Para peneliti kemudian menggunakan 921 video dari perpustakaan untuk mengajarkan dua model AI yang berbeda untuk mendeteksi infeksi telinga dengan memeriksa fitur membran timpani.
“Pada AOM, gendang telinga menonjol seperti bagel, meninggalkan area tengah depresi yang menyerupai lubang bagel,” kata Hoberman. Sebaliknya, pada anak-anak dengan otitis media dengan efusi, tidak ada penonjolan pada membran timpani.
Tim kemudian menguji kemampuan AI untuk mendeteksi infeksi telinga, menggunakan sisa 230 video dari perpustakaan. Kedua model AI tersebut cukup akurat, mampu mendeteksi infeksi telinga dari cairan di belakang telinga dengan akurasi lebih dari 93 persen.
Sebagai perbandingan, penelitian-penelitian sebelumnya menemukan bahwa keakuratan dokter manusia berkisar antara 30 persen dan 84 persen, kata para peneliti. Studi baru ini diterbitkan 4 Maret di jurnal JAMA Pediatrics.

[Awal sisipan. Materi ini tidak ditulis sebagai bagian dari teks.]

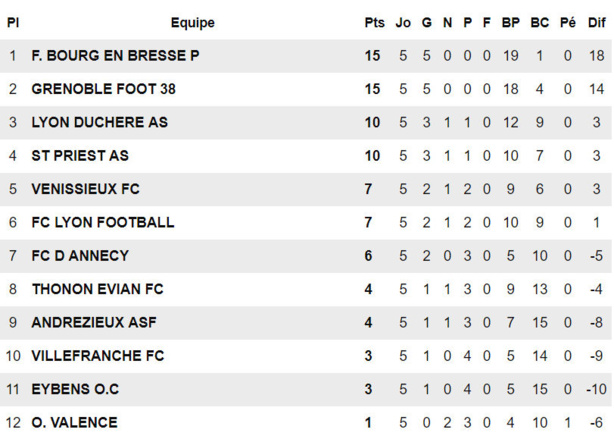Click the BP column header
614x442 pixels.
[x=510, y=22]
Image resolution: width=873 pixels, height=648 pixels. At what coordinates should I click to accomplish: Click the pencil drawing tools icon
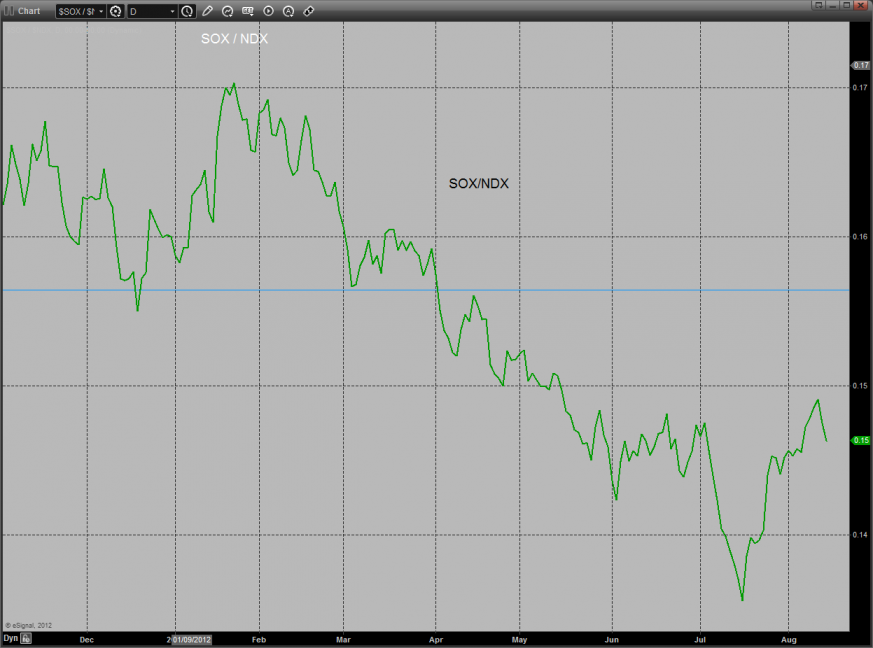pos(207,11)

“Temuan ini menunjukkan bahwa alat kami lebih akurat dibandingkan banyak dokter,” kata Hoberman. “Hal ini dapat menjadi terobosan dalam layanan kesehatan primer dengan mendukung dokter dalam mendiagnosis AOM secara ketat dan memandu keputusan-keputusan pengobatan,” ujarnya.
Video-video pemeriksaan dari setiap pasien juga dapat disimpan dalam rekam medis mereka, membantu dokter menangani masalah-masalah telinga di masa depan, tambah Hoberman.
“Kami juga dapat menunjukkan kepada para orang tua dan para peserta pelatihan [yang terdiri dari] mahasiswa kedokteran dan warga, apa yang kami lihat dan menjelaskan mengapa kami membuat diagnosis infeksi telinga atau tidak,” kata Hoberman.
“Ini penting sebagai alat pengajaran dan untuk meyakinkan orang tua bahwa anak mereka menerima perawatan yang tepat.”